== Instructions for the task ==
Search the listing below for the word "This" and copy each line that holds it.

:::::

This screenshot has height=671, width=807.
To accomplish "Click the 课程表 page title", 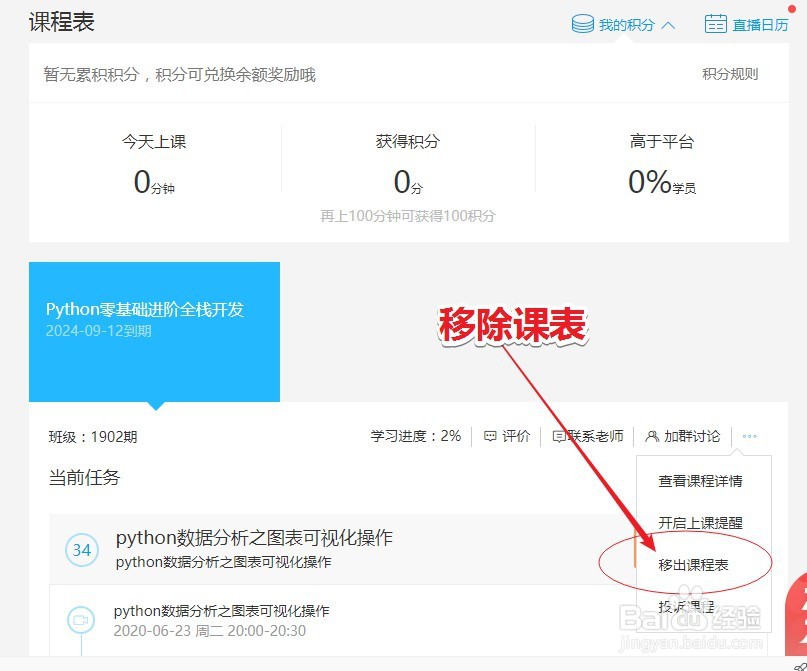I will point(60,21).
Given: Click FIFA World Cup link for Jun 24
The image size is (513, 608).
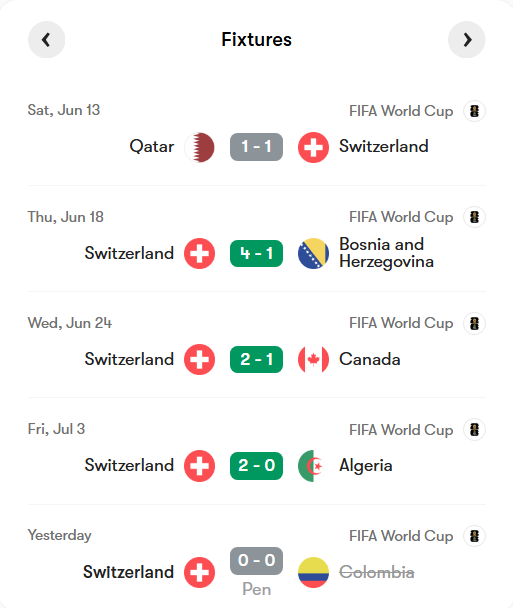Looking at the screenshot, I should (401, 323).
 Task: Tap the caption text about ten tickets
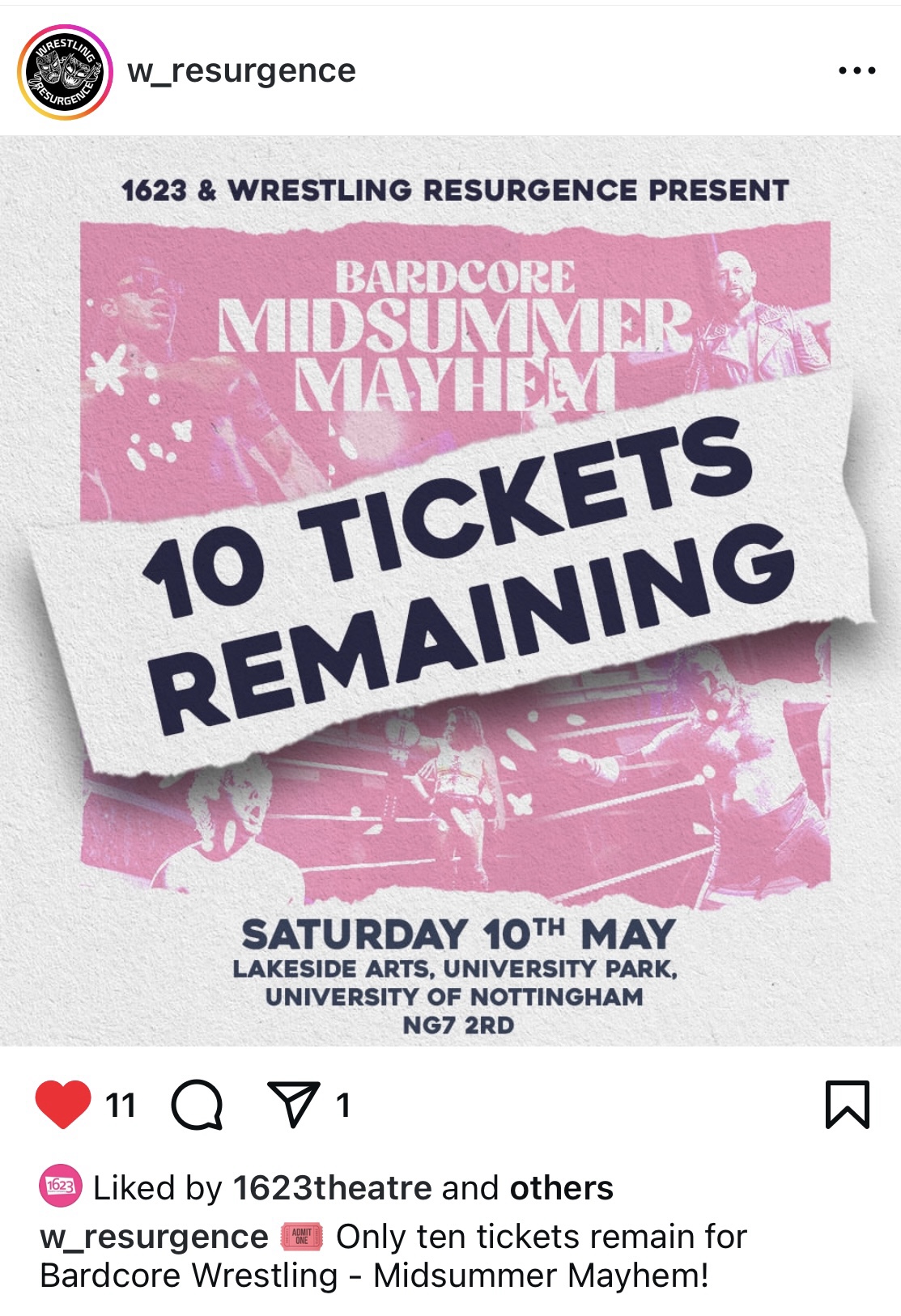coord(393,1256)
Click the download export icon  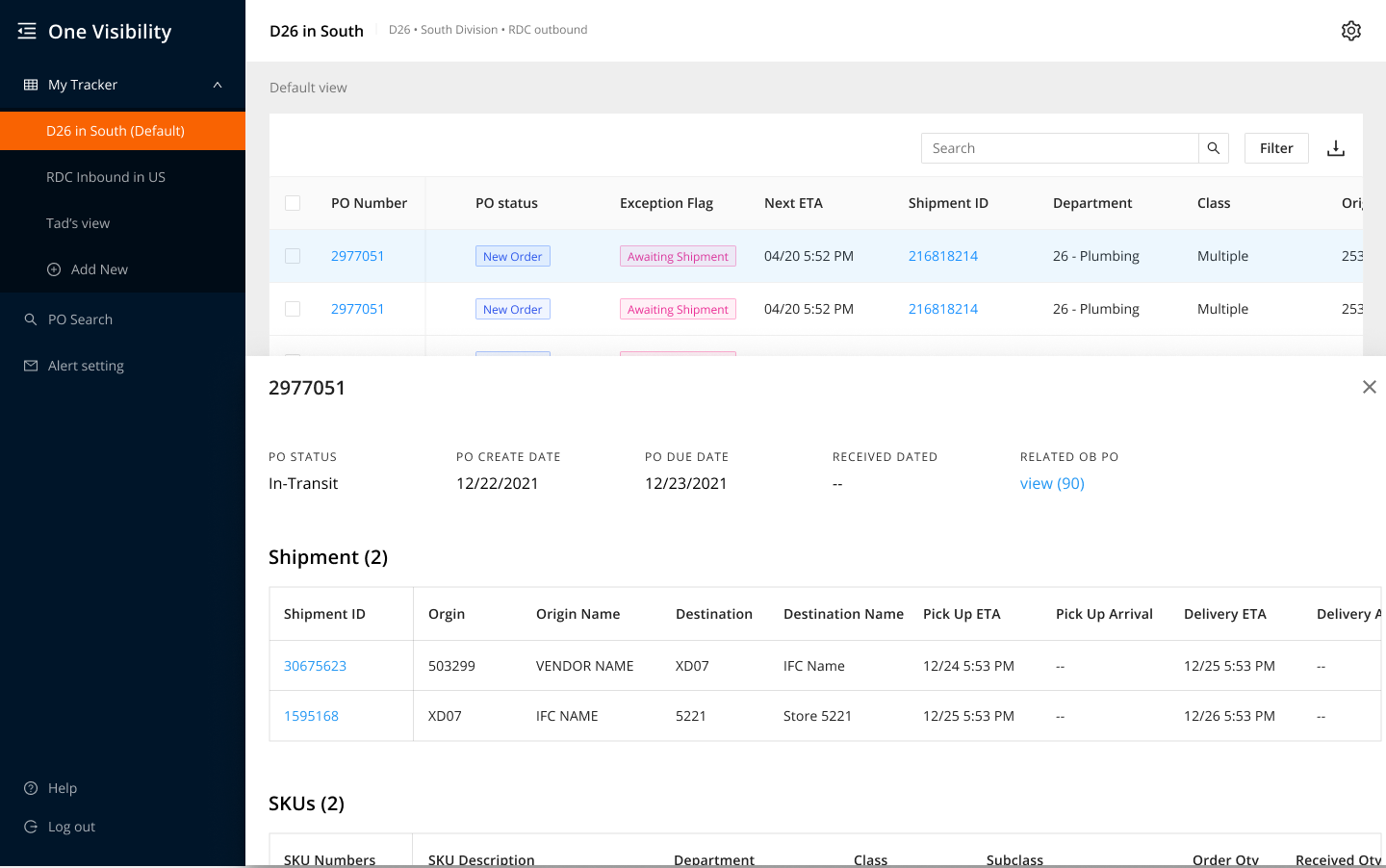pyautogui.click(x=1336, y=148)
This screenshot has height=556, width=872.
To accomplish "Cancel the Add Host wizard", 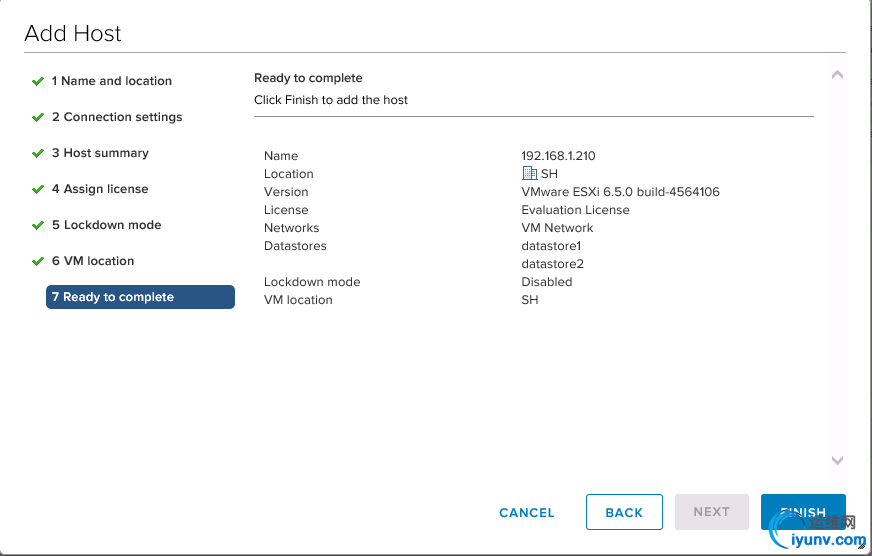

:::::

== Your response ==
This screenshot has height=671, width=807.
This screenshot has height=556, width=872.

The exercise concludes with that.